Thursday, April 4, 2019

Good while it lasted- AAF suspends operations.

It was good while it lasted.

The game that I wrote about a few days ago with the Hotshots defeating San Antonio has turned out to be the final game in AAF history as it appears the man that the league brought into the AAF to shore things up a bit after two weeks has decided six weeks later to shut the league and more than likely end its existence.

Carolina Hurricanes owner Tom Dundon was trying to work out a deal with the NFLPA to bring a few lower level players from each NFL team to help shore up the league's rosters and threatened to shut the league's doors without an agreement.
Why this couldn't have waited until the final two weeks of the season had been concluded is one of the biggest questions that I have about all of this?
If the AAF needed this agreement with the NFLPA so badly, why immediately?
I may have understood if there were six or eight games to go, but only two?

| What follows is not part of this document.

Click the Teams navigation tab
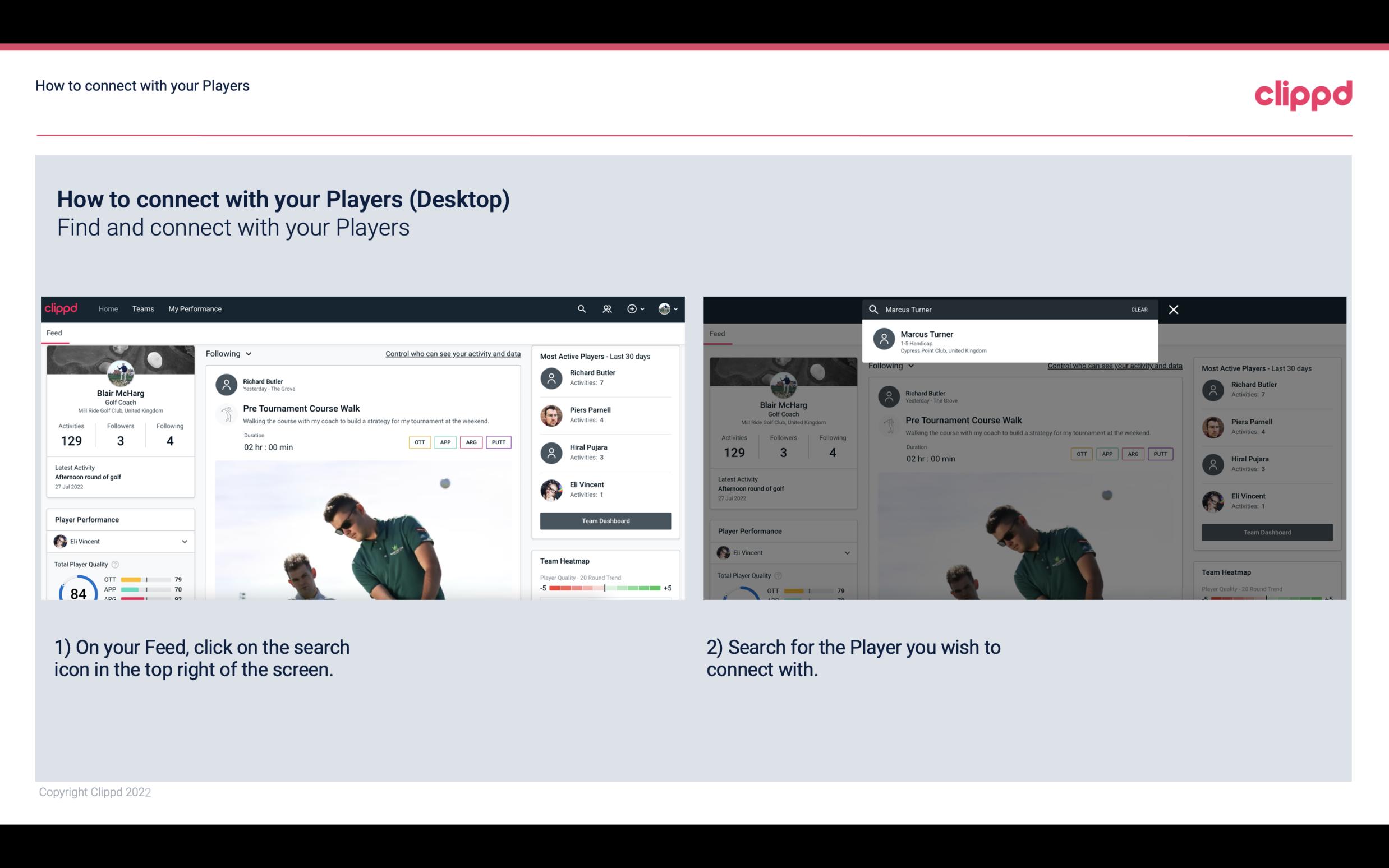This screenshot has height=868, width=1389. (x=143, y=308)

And if the league financial situation was so dire, signing an NFL agreement wasn't going to change things for this season, so why eliminate these games?
My biggest question of all is this- If the league wanted to continue as claimed, couldn't the league have canceled the final two weeks, held the Eastern and Western finals as Orlando and Birmingham had clinched spots in the East and Arizona and San Antonio were two games ahead of San Diego and Salt Lake with those two weeks to go, so it wouldn't have been unreasonable to match the Hotshots and Commanders for their title out West.
Wouldn't a league that wanted to survive would have been better suited to claim the season a success with growing pains to play the two divisional finals and title game, even if it meant canceling the ninth and tenth weeks of the season?
Plus CBS had picked up the championship game for prime time viewing and look at the exposure that would have given the league.

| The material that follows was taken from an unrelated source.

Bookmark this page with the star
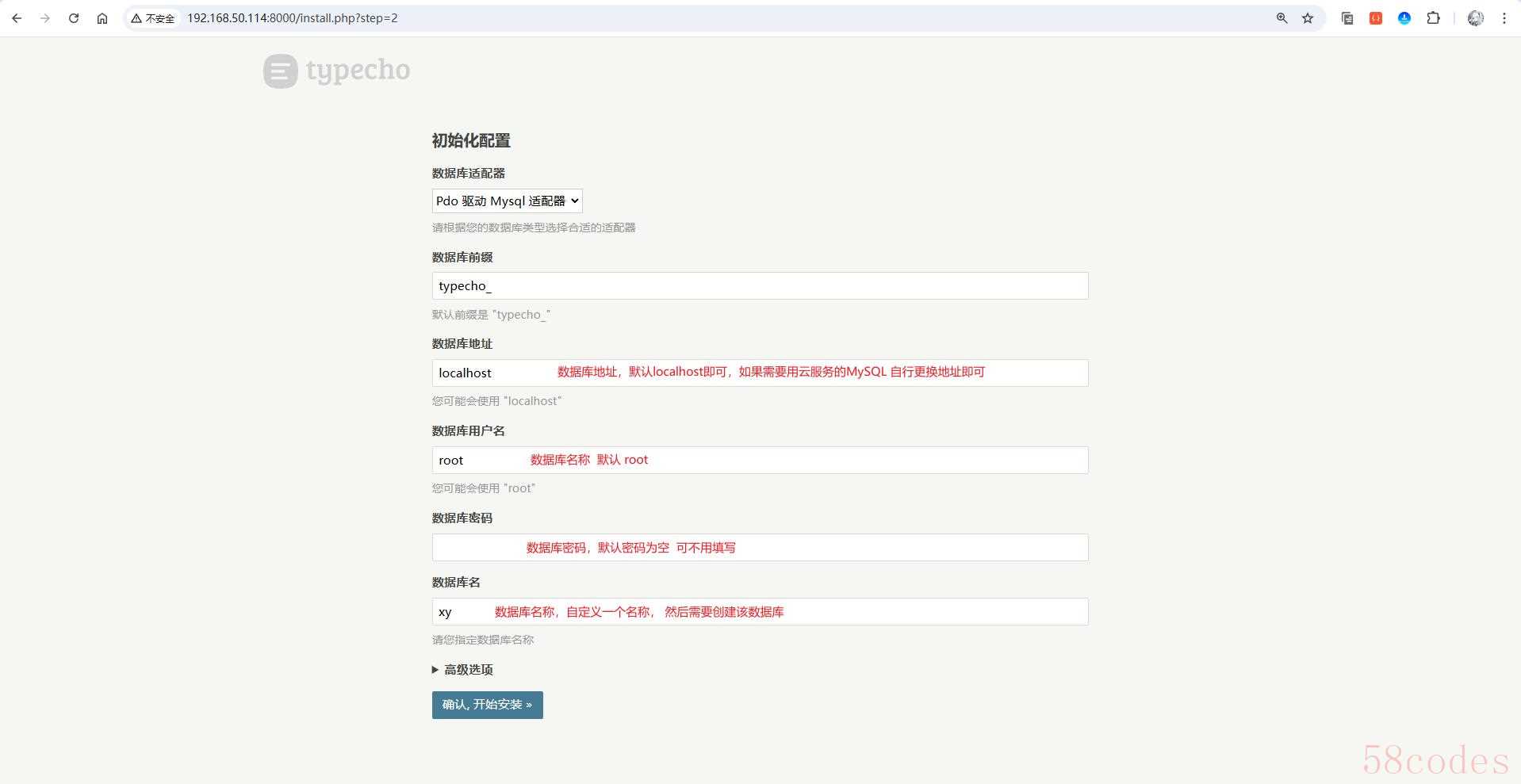This screenshot has width=1521, height=784. point(1308,18)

The most plausible answer to all of this that I have seen that Dundon had no interest in the AAF, but he was more interested in the league's app which had gambling software that could be quite a money maker with gambling and fantasy football built into it.
If that's the case, I can understand Dundon wanting that software for its eventual value, but what doesn't make sense is why an owner of an NHL team would willingly muddy his name so quickly in sports?
Dundon's behavior in this has been reprehensible and he deserves to be the largest villain.

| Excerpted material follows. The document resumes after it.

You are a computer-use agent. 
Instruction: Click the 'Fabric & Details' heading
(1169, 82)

The league didn't draw live crowds in big numbers, although San Antonio did the best job in supporting their Commanders and in my opinion, should be considered as the first XFL expansion team or even immediately, if one team that is currently in their plans drops out.
The television ratings were decent enough and the league may have made a mistake giving the networks the product for free in order to prove themselves.
The idea sounded good, but whatever the networks would have paid would have helped somewhat in staggering to the end.

Reports are beginning to roll in about unpaid bills, players and coaches on their own to return to their home and other problems, so things were bleaker than presented, which more often than not is the case with new leagues, but the league did some positive things.

I loved the Sky Judge to overrule the awful call that none of the on-field officials see and since the NFL has made the onside kick so difficult to recover, their one play "4th and 12" to keep the ball seems interesting to consider.
I thought the play was better than most expected, although the long term was going to depend on how many young quarterbacks would play in the league to lift the quarterback talent because there just wasn't enough talent in the eight-team AAF at quarterback right now, let alone considering adding the XFL teams next year.
I'm not sure that the league will produce any future All-Pro's, but I'm sure there will be some alumni sprinkled around the NFL next year.

I'll miss the league and the Arizona Hotshots.
It's always fun following these leagues and teams, even if they are destined to break your heart when they don't work out.
I suppose it's now time to carve that Arizona Hotshots gravestone and set into the cemetery of TRS defunct teams that meant so much as they join the likes of the Southern California Sun, Chicago Blitz, Arizona Wranglers, Memphis Showboats, San Francisco Demons, Kentucky Colonels and Cleveland Crusaders in a place where only memories reside.

Now, it's a matter of deciding what XFL team I'll be covering in ten short months.